Para completar la regulación en materia de transporte ferroviario, el capítulo IV de dicho título IV recoge el régimen del Registro Especial de Empresas Ferroviarias y el correspondiente al personal ferroviario.

El régimen económico y tributario de la Ley, que aparece recogido en el título V, establece las bases para que las entidades públicas empresariales y, en general, el sistema ferroviario español, sean viables económicamente. Además de las tasas por el otorgamiento de licencias y certificados de seguridad, por la seguridad del transporte ferroviario de viajeros, por la homologación de centros de formación de personal ferroviario y de certificación de material rodante y por el otorgamiento de títulos a dicho personal, la Ley prevé la existencia de dos tasas adicionales. La primera por utilización de líneas ferroviarias integrantes de la Red Ferroviaria de Interés General que podrá exigirse con ocasión de la adjudicación de la capacidad de red necesaria para la prestación de los distintos servicios ferroviarios, y la segunda por la utilización de estaciones y otras instalaciones ferroviarias.
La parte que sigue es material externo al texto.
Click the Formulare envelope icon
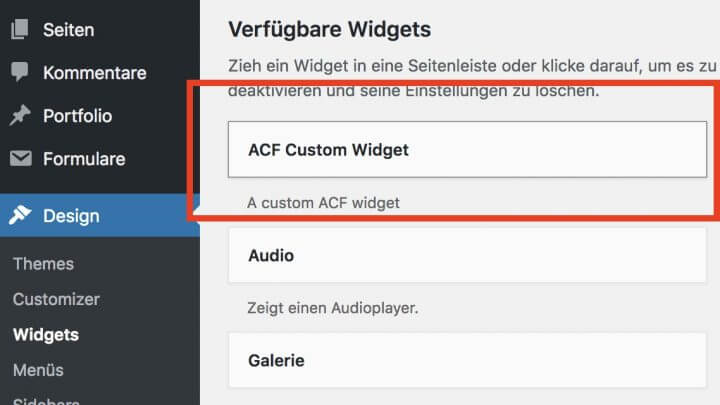 coord(21,158)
Finalmente, la Ley prevé un régimen de tarifas o precios privados por la prestación, por el administrador de infraestructuras ferroviarias o por terceros, de servicios adicionales, complementarios y auxiliares y por el uso comercial de sus instalaciones y espacios de los que aquél sea titular.
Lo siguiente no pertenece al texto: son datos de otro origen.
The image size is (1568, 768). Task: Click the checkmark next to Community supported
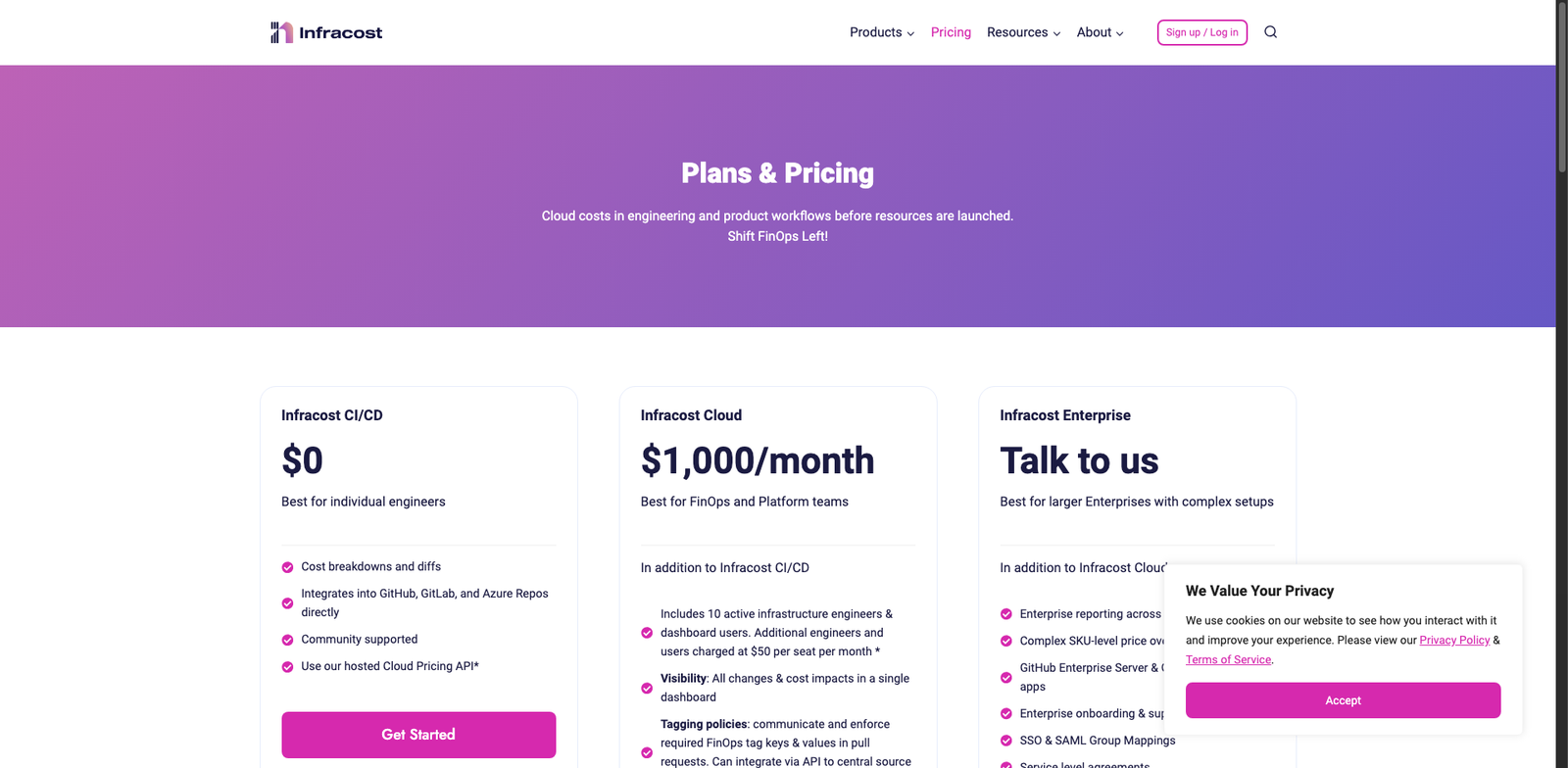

Por su parte, el título VI regula la administración ferroviaria, racionalizando el sistema del que son piezas clave el Gobierno y el Ministerio de Fomento. Dentro de éste, se crea el Comité de Regulación Ferroviaria con competencias para salvaguardar la pluralidad de la oferta en la prestación de los servicios sobre la Red Ferroviaria de Interés General y para resolver los conflictos entre empresas ferroviarias, entre otras.

El régimen sancionador es objeto de específico tratamiento en el título VII, supera el régimen de determinación de tipos infractores en blanco y especifica los incumplimientos normativos sancionables. Además, se actualiza y adapta a la nueva realidad nacida de la Ley el régimen tradicional de infracciones y sanciones, y se regula detalladamente el procedimiento sancionador y la eventual adopción de medidas provisionales.
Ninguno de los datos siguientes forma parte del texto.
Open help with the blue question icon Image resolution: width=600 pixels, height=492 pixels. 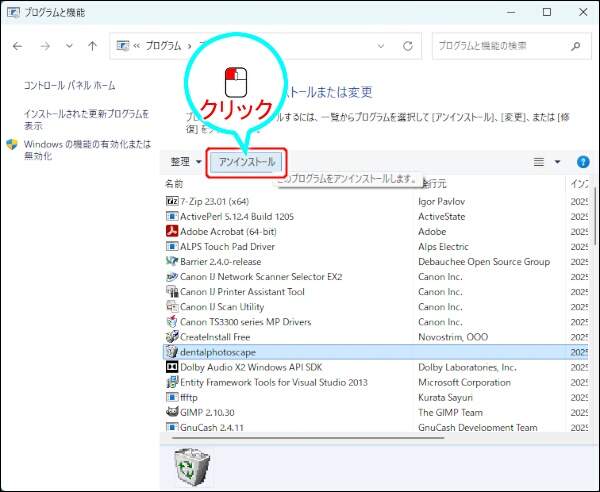click(x=583, y=161)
Cierran el texto de la Ley nueve disposiciones adicionales, seis transitorias, una derogatoria, tres finales y el anexo de definiciones. A través de estas normas, se regulan los nuevos entes que actuarán en el sector ferroviario estatal y se establece un régimen escalonado y paulatino de apertura del mercado de transporte ferroviario. Además, se prevé un régimen transitorio para el transporte ferroviario de viajeros, reconociéndose a RENFE-Operadora el derecho a explotar los servicios que se presten, en la fecha de entrada en vigor de la Ley, sobre la Red Ferroviaria de Interés General. La Ley deroga expresamente determinadas normas, entre ellas, la sección II del capítulo II y los capítulos III, IV y V del título VI de la Ley 16/1987, de 30 de julio, de Ordenación de los Transportes Terrestres, quedando en vigor el resto de los preceptos de esta Ley. Por último, dada la complejidad de los cambios que es preciso realizar, se ha previsto una vacatio legis de seis meses para la entrada en vigor de la Ley, contados desde su publicación en el Boletín Oficial del Estado. En dicho plazo, el Gobierno y el Ministerio de Fomento deberán adoptar todas las medidas que sean precisas para el funcionamiento del nuevo modelo, especialmente, la aprobación de los Estatutos de las entidades públicas empresariales Administrador de Infraestructuras Ferroviarias y RENFE-Operadora.